Real-time acid production and extracellular matrix formation in mature biofilms of three Streptococcus mutans strains with special reference to xylitol

Abstract

Background: Acidogenicity and production of an extracellular matrix (ECM) are important virulence factors for the dental caries-associated bacteria, such as Streptococcus mutans, that live in biofilms on tooth surface. The ECM protects the bacteria from the flushing and buffering effects of saliva resulting in highly acidic microenvironments inside the biofilm.

Materials and methods: In this in vitro study, we applied real-time assays to follow biofilm formation and pH decrease in a growth medium and saliva by three S. mutans strains, as well as acid neutralization inside the mature biofilm. Results were compared with the biofilm composition. Effects of a non-fermentable polyol, xylitol, on acid production and acid neutralization in mature biofilms were evaluated by real-time pH measurements and confocal microscopy.

Results: Combination of real-time pH measurements with biofilm accumulation assays revealed growth media dependent differences in the pH decrease and biofilm accumulation, as well as strain differences in acid production and biofilm formation but not in the buffer diffusion through ECM. The presence of xylitol reduced the pH drop during biofilm formation of all strains. In addition, with strain Ingbritt xylitol reduced the amount of ECM in biofilm, which increased the rate of acid neutralization inside the biofilm after buffer exposure.

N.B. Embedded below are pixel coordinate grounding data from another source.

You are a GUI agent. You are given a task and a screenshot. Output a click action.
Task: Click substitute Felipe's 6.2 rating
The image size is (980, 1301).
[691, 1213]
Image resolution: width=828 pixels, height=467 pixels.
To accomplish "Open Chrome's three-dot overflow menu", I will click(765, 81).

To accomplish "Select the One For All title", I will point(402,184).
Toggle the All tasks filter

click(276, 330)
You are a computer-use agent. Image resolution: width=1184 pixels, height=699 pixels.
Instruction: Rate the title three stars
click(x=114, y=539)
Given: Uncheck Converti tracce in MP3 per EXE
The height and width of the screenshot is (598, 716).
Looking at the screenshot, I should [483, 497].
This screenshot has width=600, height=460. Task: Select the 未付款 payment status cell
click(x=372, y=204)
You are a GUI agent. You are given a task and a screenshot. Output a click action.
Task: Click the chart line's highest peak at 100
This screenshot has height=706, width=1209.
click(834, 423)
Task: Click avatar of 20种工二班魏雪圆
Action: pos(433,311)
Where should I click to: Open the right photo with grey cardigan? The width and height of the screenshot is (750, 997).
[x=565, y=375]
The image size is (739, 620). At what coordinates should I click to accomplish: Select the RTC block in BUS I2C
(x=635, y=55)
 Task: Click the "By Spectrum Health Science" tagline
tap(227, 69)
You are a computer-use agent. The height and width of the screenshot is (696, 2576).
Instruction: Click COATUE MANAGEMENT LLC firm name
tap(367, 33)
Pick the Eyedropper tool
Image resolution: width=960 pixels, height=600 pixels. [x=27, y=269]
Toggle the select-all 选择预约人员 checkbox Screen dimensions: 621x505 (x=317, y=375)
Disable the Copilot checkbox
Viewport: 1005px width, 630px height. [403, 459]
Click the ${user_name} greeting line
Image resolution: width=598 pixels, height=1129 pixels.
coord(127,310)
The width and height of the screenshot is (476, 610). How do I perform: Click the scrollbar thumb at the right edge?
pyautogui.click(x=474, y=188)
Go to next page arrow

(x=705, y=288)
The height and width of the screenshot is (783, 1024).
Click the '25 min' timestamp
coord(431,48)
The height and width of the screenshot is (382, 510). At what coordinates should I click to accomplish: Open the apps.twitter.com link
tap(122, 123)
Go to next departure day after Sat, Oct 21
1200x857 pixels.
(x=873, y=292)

Conclusion: Our results stress the importance of biofilm matrix in creating the acidic environment inside a S. mutans biofilm, especially in the presence of saliva. In addition, our results suggest a novel mechanism of xylitol action. The observed increase in the permeability of the S. mutans ECM after xylitol exposure may allow acid-neutralizing saliva to reach deeper layer of the biofilms and thus, in part, explain previous clinical observations of reduced plaque acidogenicity after frequent xylitol use.

Keywords: Biofilm; Real-time assay; Streptococcus mutans; Xylitol; pH.

Fig. 1

Biofilm accumulation and pH changes in Brain Heart Infusion (BHI) media and in saliva of S. mutans strains Ingbritt, NCTC 10449 and CI2366. Overnight grown bacteria were washed and supended in NaCl solution and added into indicated growth media. Biofilm accumulation was followed by impedance based measurement (a,b) and pH changes measured by integrated fiberoptic pH sensors (c,d). CI: cell index. Mean ± SD.

Fig. 2

S. mutans strains were grown in BHI -sucrose medium with and without xylitol and pH changes monitored by real-time with fiberoptic pH sensors intergated in the growth plate. * indicates the first time point for significant difference Mean ± SD.

Fig. 3

Changes of the pH after exposing the biofilm to PBS buffer. The mature biofilms of three S. mutans strains Ingbritt, NCTC10449 and CI2366 were washed and exposed to neutral buffer. The pH changes inside the biofilm were measured by integrated pH sensors. At indicated times aliquots of the buffer in the wells were withdrawn and pH measured with a pH electrode. Inside: the pH inside the biofilm, top: the pH of the buffer on the top of the biofilm.

Fig. 4

The pH neutralization inside the mature biofilm formed by S. mutans Ingbritt in the presence (suc-xyl) or absence (suc) of xylitol after buffer exposure. The biofilms were allowed to accumulate in the presence and absence of the xylitol. After 48 h the biofilms were washed and exposed to neutral buffer and the pH was followed by integrated pH sensors. Mean ± SD.

Fig. 5

The pH neutralization inside the mature biofilm formed in growth medium with and without xylitol supplemented with pH sensitive fluorophore. The biofilms were exposed to neutral buffer and the pH changes were measured by confocal microscopy as changes in fluorescence ratio of the fluorophore in different levels of the biofilm. Relative Fl: fluorescence 452/521, higher ratio reflects higher pH.

Fig. 6

The effect of xylitol on biofilm composition. S. mutans Ingbritt biofilms were allowed to accumulate in BHI-sucrose growth medium with and without xylitol. The amount of Non-soluble and water -soluble exctracellular carbohydrates as well as extracellular DNA (eDNA) and the amount of bacteria (colony forming units, CFU) were measured.